» **Work task**
Repeat the material below exactly, line for line.

+-------+

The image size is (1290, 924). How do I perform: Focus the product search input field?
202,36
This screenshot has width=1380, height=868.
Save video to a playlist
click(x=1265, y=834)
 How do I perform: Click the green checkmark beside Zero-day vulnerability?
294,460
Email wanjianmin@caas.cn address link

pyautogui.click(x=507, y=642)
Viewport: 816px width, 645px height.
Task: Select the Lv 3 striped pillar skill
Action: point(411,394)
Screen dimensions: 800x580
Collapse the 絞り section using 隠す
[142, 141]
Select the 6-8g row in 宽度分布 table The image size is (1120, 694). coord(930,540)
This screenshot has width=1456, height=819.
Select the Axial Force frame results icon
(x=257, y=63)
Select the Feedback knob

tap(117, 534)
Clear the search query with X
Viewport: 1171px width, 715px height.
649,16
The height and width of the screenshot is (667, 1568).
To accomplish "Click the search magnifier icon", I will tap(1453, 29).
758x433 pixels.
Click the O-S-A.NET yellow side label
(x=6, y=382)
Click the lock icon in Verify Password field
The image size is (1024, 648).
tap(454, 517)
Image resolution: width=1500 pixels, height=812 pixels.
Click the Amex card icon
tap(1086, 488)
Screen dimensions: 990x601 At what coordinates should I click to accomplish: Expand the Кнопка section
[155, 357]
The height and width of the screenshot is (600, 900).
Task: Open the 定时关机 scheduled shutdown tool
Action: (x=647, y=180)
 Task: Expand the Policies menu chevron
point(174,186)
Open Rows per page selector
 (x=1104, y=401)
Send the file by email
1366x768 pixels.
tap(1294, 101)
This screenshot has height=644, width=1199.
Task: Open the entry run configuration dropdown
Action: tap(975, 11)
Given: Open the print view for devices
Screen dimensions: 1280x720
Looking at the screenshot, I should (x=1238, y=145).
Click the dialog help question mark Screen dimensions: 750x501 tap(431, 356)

+-------+

» **Output for this exercise**
The image size is (1290, 924). How do I perform: Focus the product search input field?
202,36
This screenshot has width=1380, height=868.
Save video to a playlist
click(x=1265, y=834)
 How do I perform: Click the green checkmark beside Zero-day vulnerability?
294,460
Email wanjianmin@caas.cn address link

pyautogui.click(x=507, y=642)
Viewport: 816px width, 645px height.
Task: Select the Lv 3 striped pillar skill
Action: point(411,394)
Screen dimensions: 800x580
Collapse the 絞り section using 隠す
[142, 141]
Select the 6-8g row in 宽度分布 table The image size is (1120, 694). coord(930,540)
This screenshot has width=1456, height=819.
Select the Axial Force frame results icon
(x=257, y=63)
Select the Feedback knob

tap(117, 534)
Clear the search query with X
Viewport: 1171px width, 715px height.
649,16
The height and width of the screenshot is (667, 1568).
To accomplish "Click the search magnifier icon", I will tap(1453, 29).
758x433 pixels.
Click the O-S-A.NET yellow side label
(x=6, y=382)
Click the lock icon in Verify Password field
The image size is (1024, 648).
tap(454, 517)
Image resolution: width=1500 pixels, height=812 pixels.
Click the Amex card icon
tap(1086, 488)
Screen dimensions: 990x601 At what coordinates should I click to accomplish: Expand the Кнопка section
[155, 357]
The height and width of the screenshot is (600, 900).
Task: Open the 定时关机 scheduled shutdown tool
Action: (x=647, y=180)
 Task: Expand the Policies menu chevron
point(174,186)
Open Rows per page selector
 (x=1104, y=401)
Send the file by email
1366x768 pixels.
tap(1294, 101)
This screenshot has height=644, width=1199.
Task: Open the entry run configuration dropdown
Action: tap(975, 11)
Given: Open the print view for devices
Screen dimensions: 1280x720
Looking at the screenshot, I should (x=1238, y=145).
Click the dialog help question mark Screen dimensions: 750x501 tap(431, 356)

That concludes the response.